Pointing entries for text and elements »
▬▬▬▬▬▬▬▬▬▬
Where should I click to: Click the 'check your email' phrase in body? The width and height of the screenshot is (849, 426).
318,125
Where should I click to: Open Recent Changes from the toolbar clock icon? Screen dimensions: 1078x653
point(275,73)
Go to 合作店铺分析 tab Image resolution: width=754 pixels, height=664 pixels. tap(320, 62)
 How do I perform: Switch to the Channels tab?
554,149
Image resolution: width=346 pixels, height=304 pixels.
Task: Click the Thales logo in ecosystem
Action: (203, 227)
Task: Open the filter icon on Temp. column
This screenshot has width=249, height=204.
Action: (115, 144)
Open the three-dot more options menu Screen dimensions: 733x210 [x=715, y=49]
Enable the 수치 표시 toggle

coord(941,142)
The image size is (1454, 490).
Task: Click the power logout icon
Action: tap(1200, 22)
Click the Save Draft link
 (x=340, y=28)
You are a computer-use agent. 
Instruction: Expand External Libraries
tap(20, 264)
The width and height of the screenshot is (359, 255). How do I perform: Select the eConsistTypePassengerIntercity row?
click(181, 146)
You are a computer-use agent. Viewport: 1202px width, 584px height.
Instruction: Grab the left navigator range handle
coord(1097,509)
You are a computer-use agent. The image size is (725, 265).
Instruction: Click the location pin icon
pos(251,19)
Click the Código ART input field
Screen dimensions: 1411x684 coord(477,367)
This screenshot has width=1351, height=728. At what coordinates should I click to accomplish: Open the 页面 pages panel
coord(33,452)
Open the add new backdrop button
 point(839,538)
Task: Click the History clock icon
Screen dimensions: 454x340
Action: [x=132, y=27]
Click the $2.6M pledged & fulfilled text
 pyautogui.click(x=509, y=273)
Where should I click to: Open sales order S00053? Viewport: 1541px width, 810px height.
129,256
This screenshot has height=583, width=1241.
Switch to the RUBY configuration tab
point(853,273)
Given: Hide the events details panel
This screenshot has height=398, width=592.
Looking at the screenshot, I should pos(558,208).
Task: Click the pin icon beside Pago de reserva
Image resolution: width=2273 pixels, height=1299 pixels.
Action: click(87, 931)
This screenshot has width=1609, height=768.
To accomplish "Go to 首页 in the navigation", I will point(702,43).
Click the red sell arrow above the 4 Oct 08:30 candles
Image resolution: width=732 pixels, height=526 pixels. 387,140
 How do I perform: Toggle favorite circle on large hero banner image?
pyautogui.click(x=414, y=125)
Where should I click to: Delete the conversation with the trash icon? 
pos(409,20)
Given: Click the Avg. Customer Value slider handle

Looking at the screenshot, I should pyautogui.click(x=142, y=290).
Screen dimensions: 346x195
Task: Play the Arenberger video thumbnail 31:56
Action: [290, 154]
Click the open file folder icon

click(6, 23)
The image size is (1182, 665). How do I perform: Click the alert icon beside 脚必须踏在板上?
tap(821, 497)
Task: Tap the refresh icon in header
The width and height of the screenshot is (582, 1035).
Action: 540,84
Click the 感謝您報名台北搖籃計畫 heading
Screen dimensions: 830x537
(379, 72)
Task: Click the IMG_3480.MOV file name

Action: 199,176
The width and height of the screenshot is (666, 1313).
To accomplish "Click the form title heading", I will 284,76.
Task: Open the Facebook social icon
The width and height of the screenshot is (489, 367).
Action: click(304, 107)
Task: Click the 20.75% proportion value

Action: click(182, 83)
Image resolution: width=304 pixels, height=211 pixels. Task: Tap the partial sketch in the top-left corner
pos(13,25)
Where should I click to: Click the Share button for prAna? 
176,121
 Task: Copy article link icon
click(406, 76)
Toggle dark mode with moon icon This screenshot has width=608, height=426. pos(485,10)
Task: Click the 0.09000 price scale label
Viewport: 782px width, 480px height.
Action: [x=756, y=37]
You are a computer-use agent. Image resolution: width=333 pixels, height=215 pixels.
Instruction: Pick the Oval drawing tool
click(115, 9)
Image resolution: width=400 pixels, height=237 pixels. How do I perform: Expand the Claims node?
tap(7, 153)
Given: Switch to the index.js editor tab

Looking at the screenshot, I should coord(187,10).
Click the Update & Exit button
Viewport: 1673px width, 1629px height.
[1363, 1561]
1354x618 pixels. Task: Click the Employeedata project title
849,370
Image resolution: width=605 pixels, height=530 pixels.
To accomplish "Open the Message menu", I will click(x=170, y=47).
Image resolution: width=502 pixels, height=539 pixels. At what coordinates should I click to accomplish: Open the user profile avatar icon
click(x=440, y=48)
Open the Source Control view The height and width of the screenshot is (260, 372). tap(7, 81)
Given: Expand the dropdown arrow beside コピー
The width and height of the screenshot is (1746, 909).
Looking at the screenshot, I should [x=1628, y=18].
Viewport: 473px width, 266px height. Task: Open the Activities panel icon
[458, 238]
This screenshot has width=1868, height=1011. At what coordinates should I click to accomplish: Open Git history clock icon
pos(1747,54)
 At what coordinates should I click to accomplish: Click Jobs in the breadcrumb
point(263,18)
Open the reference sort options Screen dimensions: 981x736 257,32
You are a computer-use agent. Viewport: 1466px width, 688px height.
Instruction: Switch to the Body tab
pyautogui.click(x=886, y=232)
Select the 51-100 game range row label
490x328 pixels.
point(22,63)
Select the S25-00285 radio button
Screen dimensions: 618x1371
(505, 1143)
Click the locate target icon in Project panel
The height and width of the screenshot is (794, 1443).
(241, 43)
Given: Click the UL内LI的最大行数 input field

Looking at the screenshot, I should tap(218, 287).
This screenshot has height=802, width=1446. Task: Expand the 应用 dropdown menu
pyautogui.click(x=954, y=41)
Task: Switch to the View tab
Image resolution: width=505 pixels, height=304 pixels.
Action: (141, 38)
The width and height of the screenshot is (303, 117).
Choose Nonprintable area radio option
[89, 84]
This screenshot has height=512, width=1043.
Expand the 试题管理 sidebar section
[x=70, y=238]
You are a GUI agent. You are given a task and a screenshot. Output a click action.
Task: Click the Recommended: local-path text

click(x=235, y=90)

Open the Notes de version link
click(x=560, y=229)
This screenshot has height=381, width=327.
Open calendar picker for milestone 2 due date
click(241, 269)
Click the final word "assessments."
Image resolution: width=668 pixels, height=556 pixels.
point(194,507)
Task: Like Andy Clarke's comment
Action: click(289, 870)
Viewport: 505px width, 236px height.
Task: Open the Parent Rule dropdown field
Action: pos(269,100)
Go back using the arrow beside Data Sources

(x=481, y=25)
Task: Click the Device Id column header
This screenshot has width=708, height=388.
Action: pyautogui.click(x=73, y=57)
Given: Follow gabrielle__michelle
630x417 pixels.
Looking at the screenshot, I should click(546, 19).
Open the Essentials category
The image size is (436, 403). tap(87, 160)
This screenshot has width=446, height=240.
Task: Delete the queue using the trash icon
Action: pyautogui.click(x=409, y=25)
▬▬▬▬▬▬▬▬▬▬
What the exercise asks » Copy all of the entries above word for word, leaving nothing out.

Response to the task »
Where should I click to: Click the 'check your email' phrase in body? The width and height of the screenshot is (849, 426).
318,125
Where should I click to: Open Recent Changes from the toolbar clock icon? Screen dimensions: 1078x653
point(275,73)
Go to 合作店铺分析 tab Image resolution: width=754 pixels, height=664 pixels. tap(320, 62)
 How do I perform: Switch to the Channels tab?
554,149
Image resolution: width=346 pixels, height=304 pixels.
Task: Click the Thales logo in ecosystem
Action: (203, 227)
Task: Open the filter icon on Temp. column
This screenshot has width=249, height=204.
Action: (115, 144)
Open the three-dot more options menu Screen dimensions: 733x210 [x=715, y=49]
Enable the 수치 표시 toggle

coord(941,142)
The image size is (1454, 490).
Task: Click the power logout icon
Action: tap(1200, 22)
Click the Save Draft link
 (x=340, y=28)
You are a computer-use agent. 
Instruction: Expand External Libraries
tap(20, 264)
The width and height of the screenshot is (359, 255). How do I perform: Select the eConsistTypePassengerIntercity row?
click(181, 146)
You are a computer-use agent. Viewport: 1202px width, 584px height.
Instruction: Grab the left navigator range handle
coord(1097,509)
You are a computer-use agent. The image size is (725, 265).
Instruction: Click the location pin icon
pos(251,19)
Click the Código ART input field
Screen dimensions: 1411x684 coord(477,367)
This screenshot has width=1351, height=728. At what coordinates should I click to accomplish: Open the 页面 pages panel
coord(33,452)
Open the add new backdrop button
 point(839,538)
Task: Click the History clock icon
Screen dimensions: 454x340
Action: [x=132, y=27]
Click the $2.6M pledged & fulfilled text
 pyautogui.click(x=509, y=273)
Where should I click to: Open sales order S00053? Viewport: 1541px width, 810px height.
129,256
This screenshot has height=583, width=1241.
Switch to the RUBY configuration tab
point(853,273)
Given: Hide the events details panel
This screenshot has height=398, width=592.
Looking at the screenshot, I should pos(558,208).
Task: Click the pin icon beside Pago de reserva
Image resolution: width=2273 pixels, height=1299 pixels.
Action: click(87, 931)
This screenshot has width=1609, height=768.
To accomplish "Go to 首页 in the navigation", I will point(702,43).
Click the red sell arrow above the 4 Oct 08:30 candles
Image resolution: width=732 pixels, height=526 pixels. 387,140
 How do I perform: Toggle favorite circle on large hero banner image?
pyautogui.click(x=414, y=125)
Where should I click to: Delete the conversation with the trash icon? 
pos(409,20)
Given: Click the Avg. Customer Value slider handle

Looking at the screenshot, I should pyautogui.click(x=142, y=290).
Screen dimensions: 346x195
Task: Play the Arenberger video thumbnail 31:56
Action: [290, 154]
Click the open file folder icon

click(6, 23)
The image size is (1182, 665). How do I perform: Click the alert icon beside 脚必须踏在板上?
tap(821, 497)
Task: Tap the refresh icon in header
The width and height of the screenshot is (582, 1035).
Action: 540,84
Click the 感謝您報名台北搖籃計畫 heading
Screen dimensions: 830x537
(379, 72)
Task: Click the IMG_3480.MOV file name

Action: 199,176
The width and height of the screenshot is (666, 1313).
To accomplish "Click the form title heading", I will 284,76.
Task: Open the Facebook social icon
The width and height of the screenshot is (489, 367).
Action: click(304, 107)
Task: Click the 20.75% proportion value

Action: click(182, 83)
Image resolution: width=304 pixels, height=211 pixels. Task: Tap the partial sketch in the top-left corner
pos(13,25)
Where should I click to: Click the Share button for prAna? 
176,121
 Task: Copy article link icon
click(406, 76)
Toggle dark mode with moon icon This screenshot has width=608, height=426. pos(485,10)
Task: Click the 0.09000 price scale label
Viewport: 782px width, 480px height.
Action: [x=756, y=37]
You are a computer-use agent. Image resolution: width=333 pixels, height=215 pixels.
Instruction: Pick the Oval drawing tool
click(115, 9)
Image resolution: width=400 pixels, height=237 pixels. How do I perform: Expand the Claims node?
tap(7, 153)
Given: Switch to the index.js editor tab

Looking at the screenshot, I should coord(187,10).
Click the Update & Exit button
Viewport: 1673px width, 1629px height.
[1363, 1561]
1354x618 pixels. Task: Click the Employeedata project title
849,370
Image resolution: width=605 pixels, height=530 pixels.
To accomplish "Open the Message menu", I will click(x=170, y=47).
Image resolution: width=502 pixels, height=539 pixels. At what coordinates should I click to accomplish: Open the user profile avatar icon
click(x=440, y=48)
Open the Source Control view The height and width of the screenshot is (260, 372). tap(7, 81)
Given: Expand the dropdown arrow beside コピー
The width and height of the screenshot is (1746, 909).
Looking at the screenshot, I should [x=1628, y=18].
Viewport: 473px width, 266px height. Task: Open the Activities panel icon
[458, 238]
This screenshot has width=1868, height=1011. At what coordinates should I click to accomplish: Open Git history clock icon
pos(1747,54)
 At what coordinates should I click to accomplish: Click Jobs in the breadcrumb
point(263,18)
Open the reference sort options Screen dimensions: 981x736 257,32
You are a computer-use agent. Viewport: 1466px width, 688px height.
Instruction: Switch to the Body tab
pyautogui.click(x=886, y=232)
Select the 51-100 game range row label
490x328 pixels.
point(22,63)
Select the S25-00285 radio button
Screen dimensions: 618x1371
(505, 1143)
Click the locate target icon in Project panel
The height and width of the screenshot is (794, 1443).
(241, 43)
Given: Click the UL内LI的最大行数 input field

Looking at the screenshot, I should tap(218, 287).
This screenshot has height=802, width=1446. Task: Expand the 应用 dropdown menu
pyautogui.click(x=954, y=41)
Task: Switch to the View tab
Image resolution: width=505 pixels, height=304 pixels.
Action: (141, 38)
The width and height of the screenshot is (303, 117).
Choose Nonprintable area radio option
[89, 84]
This screenshot has height=512, width=1043.
Expand the 试题管理 sidebar section
[x=70, y=238]
You are a GUI agent. You are given a task and a screenshot. Output a click action.
Task: Click the Recommended: local-path text

click(x=235, y=90)

Open the Notes de version link
click(x=560, y=229)
This screenshot has height=381, width=327.
Open calendar picker for milestone 2 due date
click(241, 269)
Click the final word "assessments."
Image resolution: width=668 pixels, height=556 pixels.
point(194,507)
Task: Like Andy Clarke's comment
Action: click(289, 870)
Viewport: 505px width, 236px height.
Task: Open the Parent Rule dropdown field
Action: pos(269,100)
Go back using the arrow beside Data Sources

(x=481, y=25)
Task: Click the Device Id column header
This screenshot has width=708, height=388.
Action: pyautogui.click(x=73, y=57)
Given: Follow gabrielle__michelle
630x417 pixels.
Looking at the screenshot, I should click(546, 19).
Open the Essentials category
The image size is (436, 403). tap(87, 160)
This screenshot has width=446, height=240.
Task: Delete the queue using the trash icon
Action: pyautogui.click(x=409, y=25)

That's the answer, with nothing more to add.